After Hallowell left to be married, Ocalan Betty Frazee (now Haskins) worked at Silver Springs from 1957 to 1960. A beauty pageant queen, she also did stunt swimming for the "Sea Hunt" series and several movies, including Jerry Lewis' "Don't Give Up the Ship."
"Bruce just told me what to do and I did it," Haskins said. "We had tons of funny experiences. He had me eating a banana underwater. I drank a Coke, and I smoked a fake cigarette. Another time, they had a wrestling match underwater. The wrestlers were two big, burly guys, Vernon Arnette and Lee Popple, and I was the underwater referee. I wore a striped outfit. It actually made Parade Magazine."
A few years ago, Mozert's unique style caught the eye of Gary Monroe, a professor of fine arts and photography at Daytona State College and author of the University Press of Florida book "Silver Springs; the Underwater Photography of Bruce Mozert."
Monroe said he was doing research for a book about the St. Johns River when he was drawn to Silver Springs and spotted Mozert's work.
"I was poking around the gift shop and saw fading 8-by-10 glossies tacked to a wall, and they were his," Monroe recalled. "I was just haunted by his amazing photographs of Silver Springs, so I went to his shop and said I would like to write a book about them.
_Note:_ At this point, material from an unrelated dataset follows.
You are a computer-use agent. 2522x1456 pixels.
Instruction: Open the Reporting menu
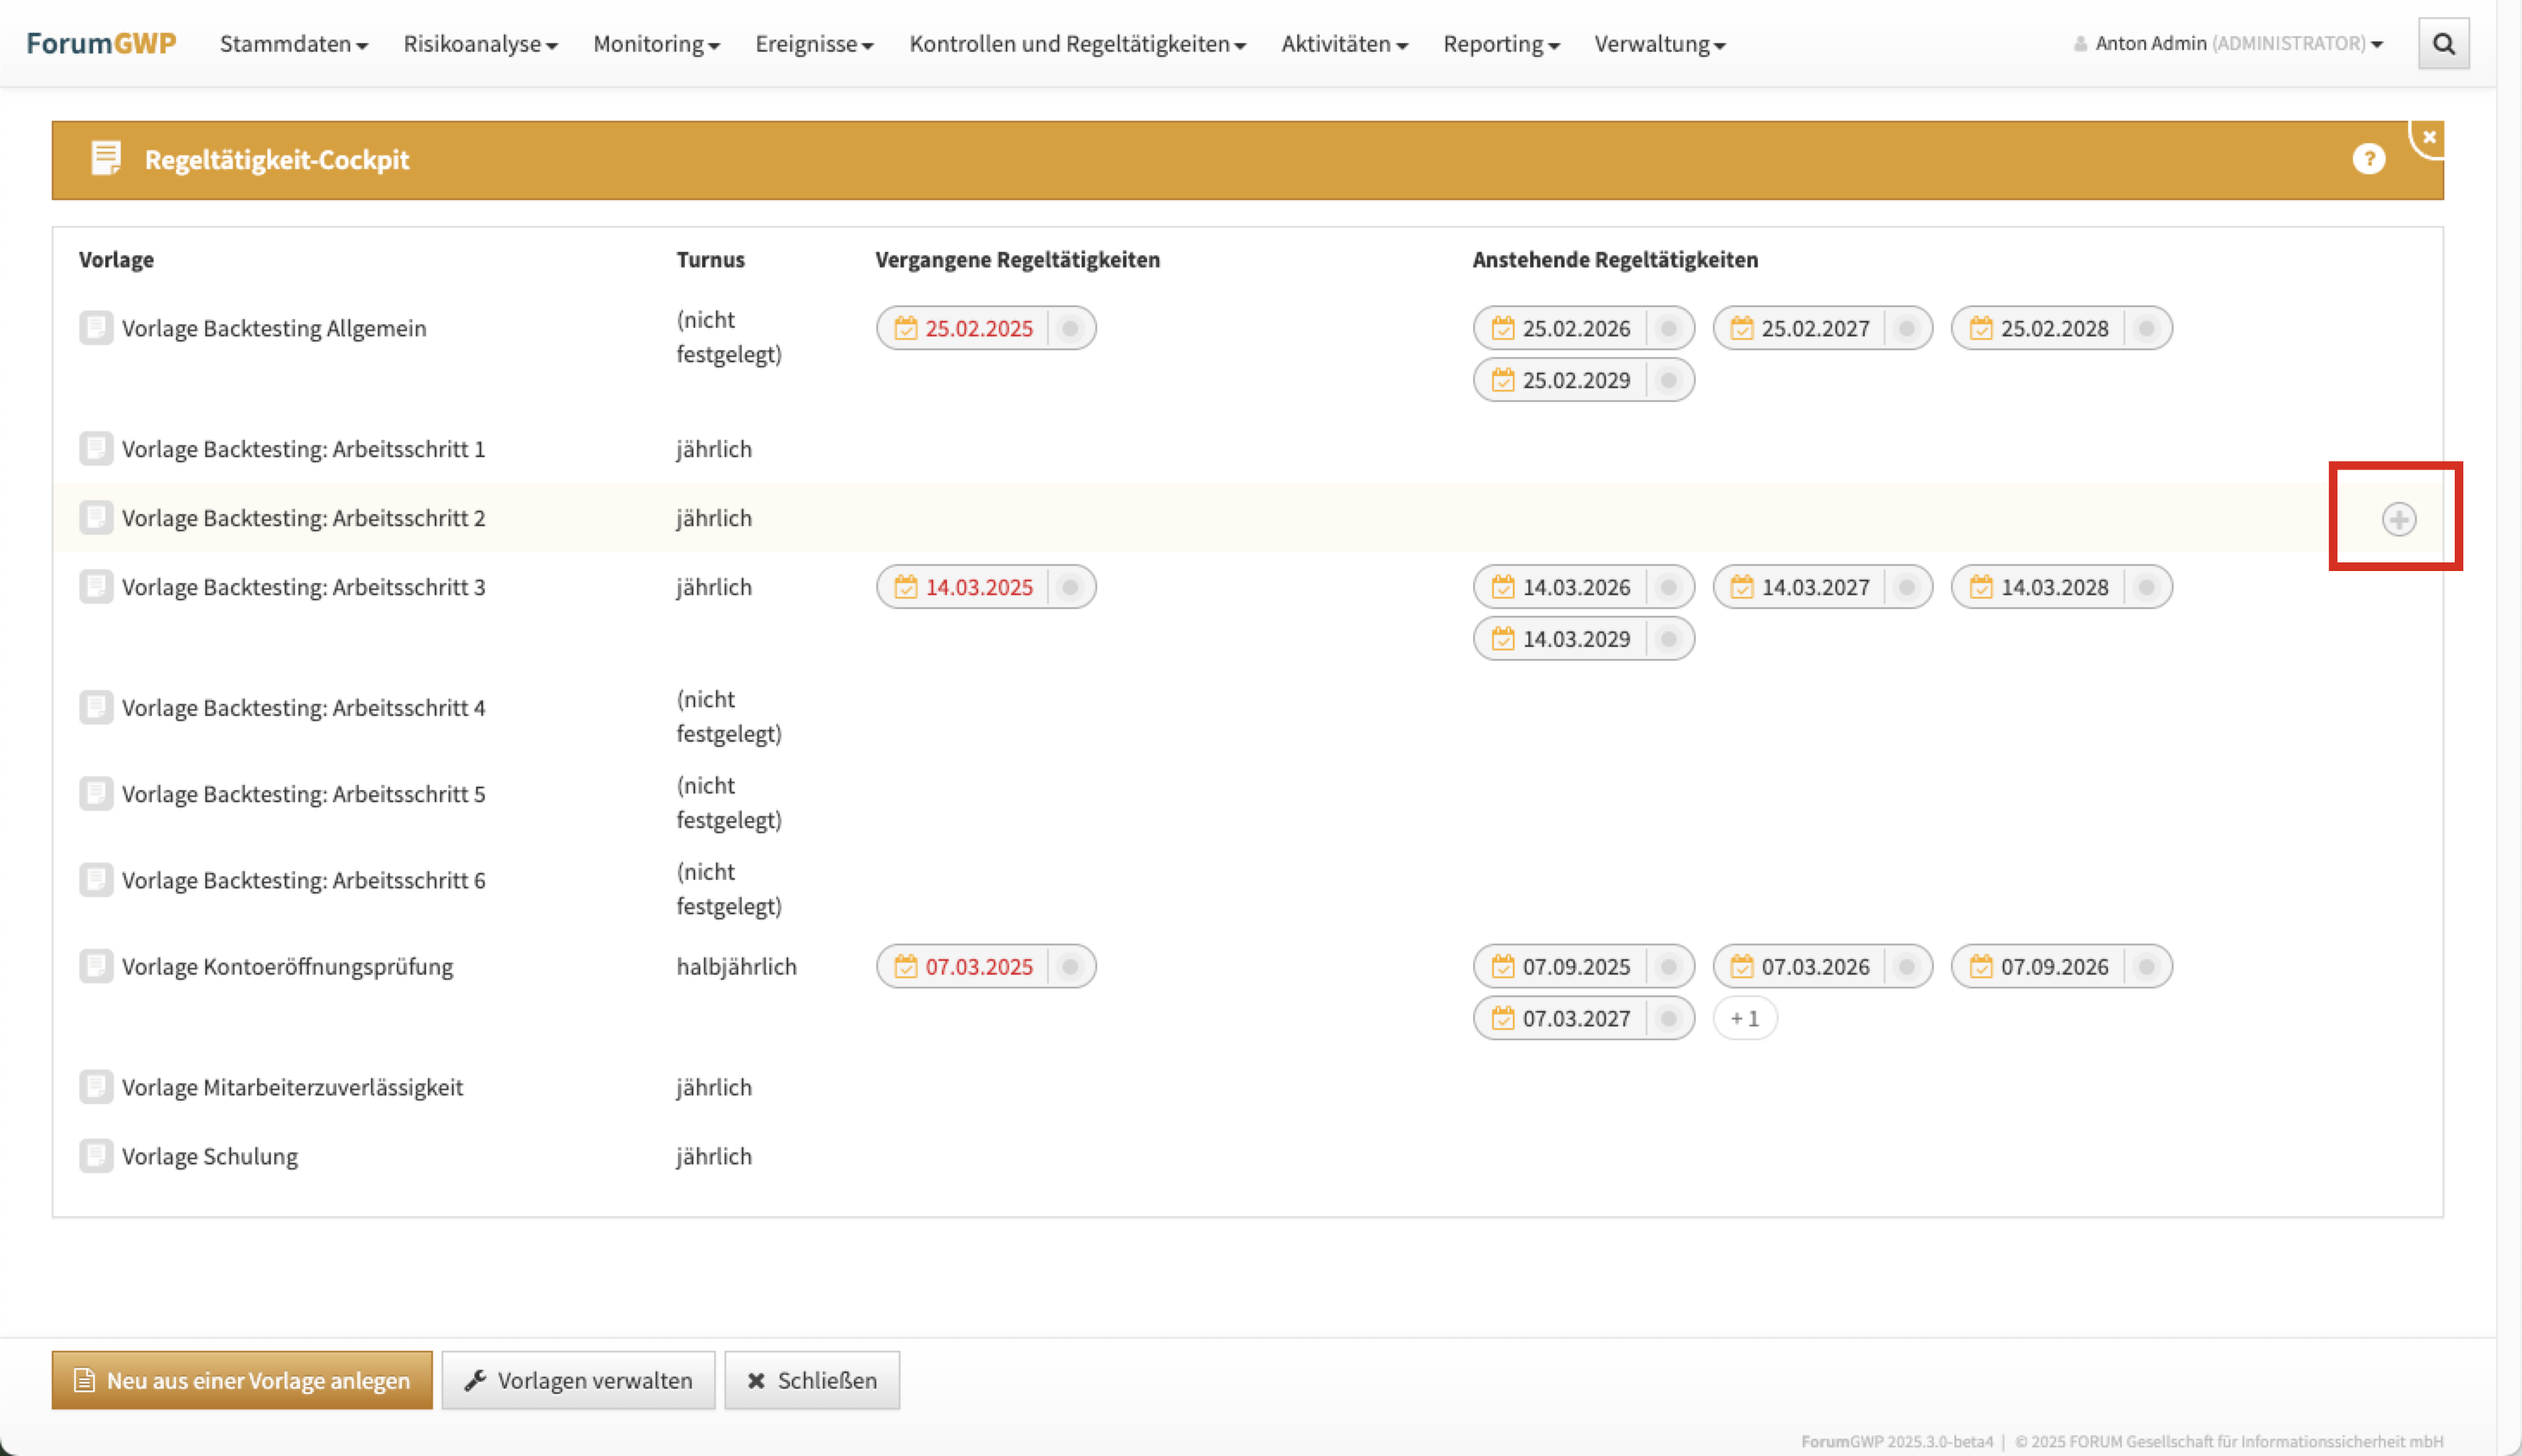click(x=1500, y=44)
He thought I was kidding. I told him, ‘I think if your photos were in Manhattan galleries, they could sell for $3,500.' He rolled off his chair in hysterics. To him, the pictures were worth one dollar. He had no idea that he had created and was sitting on a treasure trove, a cultural artifact that is invaluable to our state's cultural heritage."
Mozert and Norma, his wife of 27 years, live in Ocala. He and his first wife, the late Elizabeth Dinkins Mozert, had three sons, who are deceased.
When the state takes over the park on Oct. 1, Mozert said he would like to repeat what he did years ago when he shot pictures of people on the jungle cruise and glass-bottom boats, slipped the photos in a folder and sold them for $3 each.
"I'd like to have a shop in the middle and shoot color pictures with glass bottom boats in the background," he said. "When people walk back, they'll see their pictures there."